Was aber am faszinierendsten ist an diesem Instrument ist sein spezieller Klang. Der Zuhörer bekommt sofort das Gefühl, in eine andere Atmosphäre transportiert zu werden, in eine andere Zeit, in eine andere Welt. Bei mir ist das auf jeden Fall so.

"Es gibt Millionen von Menschen in China, die dieses Instrument spielen können, aber die Bedeutung des Instruments in der heutigen Zeit kann nicht mit der Popmusik mithalten, viele Leute betrachten es als etwas aus der Vergangenheit, etwas zu Altes, deshalb benutze Ich alte Instrumente, weil für mich Vergangenheit, Gegenwart und Zukunft miteinander verbunden sind.

Es ist etwas aus dem alten China und das fand ich tatsächlich viel interessanter.
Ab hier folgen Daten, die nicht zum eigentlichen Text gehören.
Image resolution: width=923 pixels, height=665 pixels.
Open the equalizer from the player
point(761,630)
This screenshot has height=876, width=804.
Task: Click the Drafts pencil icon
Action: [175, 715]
Ich wollte etwas Altes nehmen, um es wieder modern zu machen und ihm somit neues Leben zu geben.

Alles im Leben ist miteinander verbunden. Und es ist seit langer Zeit miteinander verbunden. Und das wird sich nie ändern. Es hat immer Kommunikation zwischen verschiedenen Welten, verschiedenen Kulturen und verschiedenen Ländern gegeben.

Unterschiedliche Kulturen und Musik inspirieren mich in mehrfacher Hinsicht. Ich bin in Peru aufgewachsen und mit 6 Jahren nach Frankreich zurückgekehrt. Schon damals hat mich das Leben geprägt, indem es mich durch verschiedene Welten und Kulturen beeinflusst hat."

Tanja: „Du hast in Peru und Frankreich gelebt und bist seit 15 Jahren in China. Du sprichst Französisch, Englisch, Spanisch und sogar Chinesisch - fließend! Wenn wir über kulturelle Identität sprechen, wo siehst du dich?"

DS: "Ich fühle mich als Teil der Menschheit. Ich bin ein Mensch in aller ersten Linie."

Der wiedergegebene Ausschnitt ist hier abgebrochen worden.